Material supplied:
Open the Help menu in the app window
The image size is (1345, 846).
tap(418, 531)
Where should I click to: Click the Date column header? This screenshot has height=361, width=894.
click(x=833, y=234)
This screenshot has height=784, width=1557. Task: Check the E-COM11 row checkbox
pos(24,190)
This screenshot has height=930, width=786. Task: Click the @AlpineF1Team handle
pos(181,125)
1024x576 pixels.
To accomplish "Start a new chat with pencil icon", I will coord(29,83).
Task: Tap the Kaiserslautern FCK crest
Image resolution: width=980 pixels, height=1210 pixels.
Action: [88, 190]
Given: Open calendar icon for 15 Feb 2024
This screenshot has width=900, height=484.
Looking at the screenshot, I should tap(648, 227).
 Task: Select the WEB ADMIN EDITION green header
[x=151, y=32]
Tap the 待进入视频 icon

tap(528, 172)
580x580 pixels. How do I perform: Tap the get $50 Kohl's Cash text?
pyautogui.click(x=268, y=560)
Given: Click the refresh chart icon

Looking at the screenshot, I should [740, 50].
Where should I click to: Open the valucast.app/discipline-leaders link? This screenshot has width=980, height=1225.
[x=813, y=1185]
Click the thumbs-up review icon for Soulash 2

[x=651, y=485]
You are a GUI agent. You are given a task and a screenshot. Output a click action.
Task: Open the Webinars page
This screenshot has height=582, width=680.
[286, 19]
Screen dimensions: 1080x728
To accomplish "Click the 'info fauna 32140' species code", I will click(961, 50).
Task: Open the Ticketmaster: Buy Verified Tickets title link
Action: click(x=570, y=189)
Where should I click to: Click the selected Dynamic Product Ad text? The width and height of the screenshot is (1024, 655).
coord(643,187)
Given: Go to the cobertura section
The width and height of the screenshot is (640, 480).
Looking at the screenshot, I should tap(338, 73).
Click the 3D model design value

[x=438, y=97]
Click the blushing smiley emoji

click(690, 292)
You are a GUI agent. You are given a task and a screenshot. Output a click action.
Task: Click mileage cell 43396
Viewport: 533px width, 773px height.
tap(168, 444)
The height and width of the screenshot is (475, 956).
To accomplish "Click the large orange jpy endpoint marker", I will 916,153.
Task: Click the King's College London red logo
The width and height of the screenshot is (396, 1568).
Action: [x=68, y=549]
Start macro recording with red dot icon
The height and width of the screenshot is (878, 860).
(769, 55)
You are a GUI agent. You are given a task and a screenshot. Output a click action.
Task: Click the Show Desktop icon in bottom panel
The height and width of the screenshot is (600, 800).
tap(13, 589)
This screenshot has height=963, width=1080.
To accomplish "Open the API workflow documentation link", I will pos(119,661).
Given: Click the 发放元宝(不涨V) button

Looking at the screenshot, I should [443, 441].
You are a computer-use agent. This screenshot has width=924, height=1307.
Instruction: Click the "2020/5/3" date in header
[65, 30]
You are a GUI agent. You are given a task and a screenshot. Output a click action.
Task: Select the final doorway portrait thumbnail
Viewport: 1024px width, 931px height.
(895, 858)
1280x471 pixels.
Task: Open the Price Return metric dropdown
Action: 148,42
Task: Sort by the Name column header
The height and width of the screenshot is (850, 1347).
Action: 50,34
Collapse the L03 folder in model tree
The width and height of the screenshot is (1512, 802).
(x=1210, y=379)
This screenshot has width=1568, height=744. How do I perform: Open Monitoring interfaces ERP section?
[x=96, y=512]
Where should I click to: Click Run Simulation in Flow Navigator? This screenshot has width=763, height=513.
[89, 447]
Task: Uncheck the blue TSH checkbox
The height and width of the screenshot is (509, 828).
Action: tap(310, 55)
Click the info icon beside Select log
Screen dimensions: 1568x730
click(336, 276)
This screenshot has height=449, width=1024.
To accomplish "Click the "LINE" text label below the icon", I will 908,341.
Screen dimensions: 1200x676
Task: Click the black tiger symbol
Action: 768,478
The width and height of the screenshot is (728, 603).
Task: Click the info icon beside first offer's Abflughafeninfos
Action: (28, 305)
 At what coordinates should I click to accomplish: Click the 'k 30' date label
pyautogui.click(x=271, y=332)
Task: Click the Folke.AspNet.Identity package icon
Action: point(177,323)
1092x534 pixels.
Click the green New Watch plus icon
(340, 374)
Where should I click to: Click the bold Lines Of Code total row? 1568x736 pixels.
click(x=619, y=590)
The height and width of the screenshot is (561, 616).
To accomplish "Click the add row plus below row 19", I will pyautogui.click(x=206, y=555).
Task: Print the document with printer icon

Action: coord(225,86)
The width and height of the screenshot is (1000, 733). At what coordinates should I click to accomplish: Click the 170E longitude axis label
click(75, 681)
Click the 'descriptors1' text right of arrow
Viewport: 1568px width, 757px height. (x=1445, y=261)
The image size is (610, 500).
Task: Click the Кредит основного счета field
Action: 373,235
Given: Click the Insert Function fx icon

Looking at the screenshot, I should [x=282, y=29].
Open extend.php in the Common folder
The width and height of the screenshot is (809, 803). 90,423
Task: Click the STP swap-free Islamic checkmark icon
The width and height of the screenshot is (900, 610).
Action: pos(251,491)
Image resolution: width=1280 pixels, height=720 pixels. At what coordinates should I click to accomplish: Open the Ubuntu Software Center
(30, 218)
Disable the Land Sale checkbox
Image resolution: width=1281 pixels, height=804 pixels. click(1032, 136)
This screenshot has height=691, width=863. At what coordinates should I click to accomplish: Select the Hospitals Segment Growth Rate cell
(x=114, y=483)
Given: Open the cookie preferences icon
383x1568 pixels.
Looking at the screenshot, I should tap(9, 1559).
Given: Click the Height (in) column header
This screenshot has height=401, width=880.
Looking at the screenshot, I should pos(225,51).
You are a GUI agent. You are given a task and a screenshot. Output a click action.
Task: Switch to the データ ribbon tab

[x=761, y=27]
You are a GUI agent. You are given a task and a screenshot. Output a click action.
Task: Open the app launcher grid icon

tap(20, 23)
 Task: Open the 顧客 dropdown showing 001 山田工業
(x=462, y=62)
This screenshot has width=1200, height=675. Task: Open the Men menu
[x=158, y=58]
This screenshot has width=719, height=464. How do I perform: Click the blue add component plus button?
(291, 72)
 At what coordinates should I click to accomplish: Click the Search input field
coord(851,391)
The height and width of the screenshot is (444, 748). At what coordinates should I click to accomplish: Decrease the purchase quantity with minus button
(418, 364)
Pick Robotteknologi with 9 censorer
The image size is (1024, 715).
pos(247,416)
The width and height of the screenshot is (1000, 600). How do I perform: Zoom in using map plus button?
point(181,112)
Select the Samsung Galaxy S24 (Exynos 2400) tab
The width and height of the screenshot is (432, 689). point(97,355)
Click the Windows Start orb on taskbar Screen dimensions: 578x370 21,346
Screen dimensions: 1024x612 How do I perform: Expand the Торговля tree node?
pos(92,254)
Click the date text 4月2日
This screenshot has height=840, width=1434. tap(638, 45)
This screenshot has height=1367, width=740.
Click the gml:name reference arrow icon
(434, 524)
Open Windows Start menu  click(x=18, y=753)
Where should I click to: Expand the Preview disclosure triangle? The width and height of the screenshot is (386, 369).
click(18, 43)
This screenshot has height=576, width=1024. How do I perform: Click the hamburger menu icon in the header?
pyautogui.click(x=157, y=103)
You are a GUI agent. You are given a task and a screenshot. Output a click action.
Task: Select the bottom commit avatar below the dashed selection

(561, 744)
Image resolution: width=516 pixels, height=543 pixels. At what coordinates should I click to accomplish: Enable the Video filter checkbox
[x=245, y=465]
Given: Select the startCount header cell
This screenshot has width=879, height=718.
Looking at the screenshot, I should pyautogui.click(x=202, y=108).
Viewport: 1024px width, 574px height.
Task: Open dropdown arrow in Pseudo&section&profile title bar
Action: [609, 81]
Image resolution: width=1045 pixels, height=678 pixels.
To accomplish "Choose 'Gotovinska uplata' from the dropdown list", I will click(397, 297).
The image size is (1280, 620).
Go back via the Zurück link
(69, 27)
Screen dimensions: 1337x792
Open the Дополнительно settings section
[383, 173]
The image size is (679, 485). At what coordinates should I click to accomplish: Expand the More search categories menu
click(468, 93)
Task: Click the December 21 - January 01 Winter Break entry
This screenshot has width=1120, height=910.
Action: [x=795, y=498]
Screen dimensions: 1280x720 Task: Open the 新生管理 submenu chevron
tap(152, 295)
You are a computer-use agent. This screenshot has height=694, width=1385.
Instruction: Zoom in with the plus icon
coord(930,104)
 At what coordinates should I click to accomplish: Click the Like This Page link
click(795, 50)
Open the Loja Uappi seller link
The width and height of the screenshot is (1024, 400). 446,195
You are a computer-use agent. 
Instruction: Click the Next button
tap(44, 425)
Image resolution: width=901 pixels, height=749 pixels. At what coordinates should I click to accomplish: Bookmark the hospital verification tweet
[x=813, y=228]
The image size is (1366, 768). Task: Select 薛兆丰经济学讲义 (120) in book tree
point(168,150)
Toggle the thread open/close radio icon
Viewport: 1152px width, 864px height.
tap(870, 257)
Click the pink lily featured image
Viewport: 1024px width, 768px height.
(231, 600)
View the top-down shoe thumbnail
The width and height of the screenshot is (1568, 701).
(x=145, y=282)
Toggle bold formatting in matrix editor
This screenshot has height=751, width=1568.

Problem description:
Determine how many lines in the listing above hold the string "Windows", then write only the number.

Completed exercise:
2